Former President Donald J. Trump sought to head off the major speech Vice President Kamala Harris was planning to deliver Tuesday night by casting her as responsible for all of the nation’s ills while also attempting to draw attention away from bigoted and racist remarks at his rally in New York.

Two days after he hosted a rally at Madison Square Garden where several speakers made racist and vulgar statements, Mr. Trump accused Ms. Harris of running “a campaign of absolute hate.”

Mr. Trump then headed to Pennsylvania, a crucial battleground state, for two campaign stops. Ms. Harris is expected to speak at the Ellipse, the same park near the White House where Mr. Trump marshaled his supporters to descend on the Capitol on Jan. 6, 2021. The setting for Ms. Harris’s remarks will provide her campaign with a symbolic moment to go along with its increasingly blunt warnings about the dangers posed by Mr. Trump, who Democrats say is unstable and will run roughshod over democratic norms if he returns to the White House.

Mr. Trump’s allies have shown anxiety that the backlash to the Madison Square Garden event, and descriptions of him as a racist and a fascist, may be breaking through to segments of voters in battleground states. On Tuesday, however, the former president sought to attack Ms. Harris with the very accusations he himself has been facing, telling a group of supporters and reporters at his Mar-a-Lago club in Florida that her message “has been a message of hate and division.”

In his remarks, Mr. Trump continued to push back against criticisms of his rally — which he called, unprompted, “an absolute love fest” — mocking Democrats who have pointed out that a pro-Nazi rally was held at Madison Square Garden in 1939.

Election Day is one week from today. Here’s what else to know:

  • Madison Square Garden rally fallout: Republicans moved swiftly to distance themselves from remarks disparaging Puerto Rico made by the comedian Tony Hinchcliffe, who was one of the opening speakers at Mr. Trump’s New York rally. The island’s Republican Party chairman is demanding an apology, and the Puerto Rican rapper Bad Bunny stepped up his condemnation of the remarks on Tuesday.
  • Hinting at a vulgar taunt: An ad from Elon Musk’s PAC refers to Ms. Harris as a “C Word” — eventually calling her a “communist” — in an allusion to an insult against women that is one of the most obscene words in American English.

Yesterday, Trump was interviewed by podcaster Joe Rogan, and as usual, he said crazy things. He said, for example, that there were people in this country who are more dangerous than the dictator of North Korea; they are “the enemy within,” whom he previously identified as Nancy Pelosi and Adam Schiff. He said days ago that “the enemy within” should be arrested and tried for treason. He also told Rogan that if George Washington came back from the dead and ran for president with Abraham Lincoln as his vice president, they wouldn’t beat Trump.

If Harris said crazy stuff like that, the press would go wild criticizing her.

Eugene Robinson, a regular columnist for The Washington Post, is baffled by the disparate treatment of Harris and Trump. He spouts nonsense so often that it is not news. She tries to make the case for reasonable and responsible policies, and the media nitpick every word she says.

What’s going on? It’s not that the media is biased; the mainstream media understand what Trump is. As one commenter on this blog wrote yesterday, “It’s okay for him to be lawless, but she must be flawless.”

──────

Exercise requirements: Pick up the text on Trump's and Harris's closing campaign messages after its final sentence and carry it forward. The listing that follows plays no part in what is asked here.

Dataset content:
──────

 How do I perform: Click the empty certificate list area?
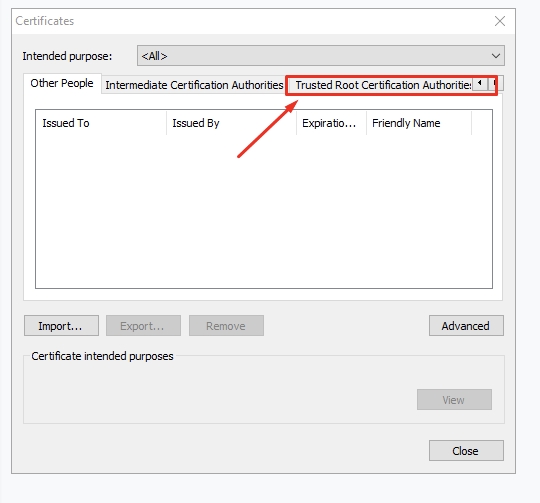[264, 211]
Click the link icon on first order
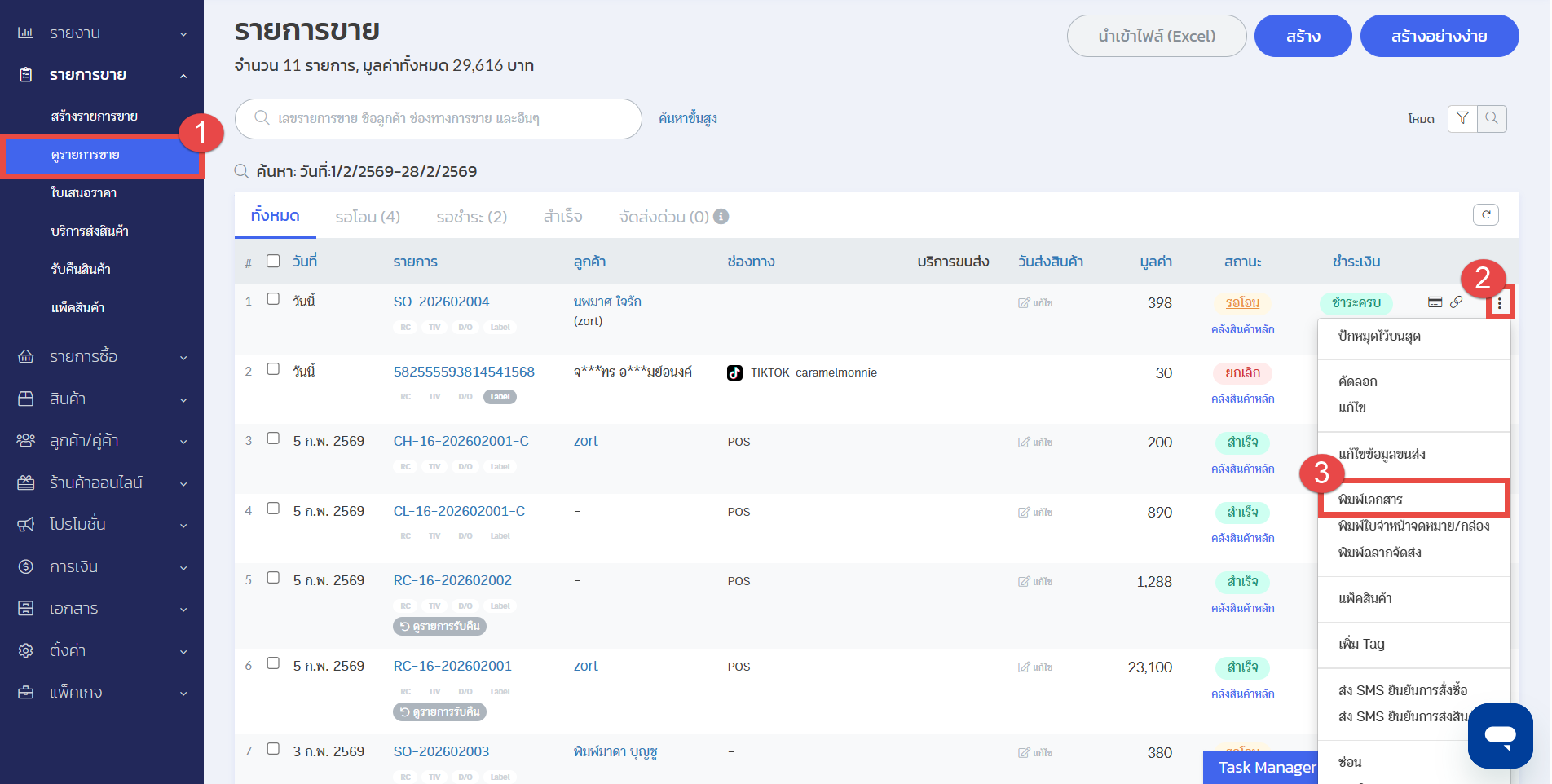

──────

Response:
Robinson wrote:

Something is wrong with this split-screen picture. On one side, former president Donald Trump rants about mass deportations and claims to have stopped “wars with France,” after being described by his longest-serving White House chief of staff as a literal fascist. On the other side, commentators debate whether Vice President Kamala Harris performed well enough at a CNN town hall to “close the deal.”

Seriously? Much of a double standard here?
Somehow, it is apparently baked into this campaign that Trump is allowed to talk and act like a complete lunatic while Harris has to be perfect in every way. I don’t know the answer to the chicken-or-egg question — whether media coverage is leading public perception or vice versa — but the disparate treatment is glaring.
This week, it became simply ridiculous.

Retired Marine Corps Gen. John F. Kelly — who served as Trump’s homeland security secretary for six months, then as his White House chief of staff for a year and a half — said in an extended interview with the New York Times that Trump “certainly falls into the general definition of fascist, for sure.”

This followed a similar shocking assessment by retired Army Gen. Mark A. Milley, who was chairman of the Joint Chiefs of Staff for the final 16 months of Trump’s presidency. Milley is quoted in Bob Woodward’s latest book, “War,” as saying that Trump is “fascist to the core” and “the most dangerous person to this country.”

It is hard to overstate how extraordinary this is. Two of the nation’s most honored and respected warriors, both of whom worked closely with Trump for extended periods, warned the nation about the grave danger of returning him to the White House. Respecting the tradition of keeping the armed forces out of partisan politics, neither Kelly nor Milley went so far as to explicitly endorse Harris. But they clearly intended their remarks to be understood by those who might vote for Trump as flashing red lights and blaring sirens.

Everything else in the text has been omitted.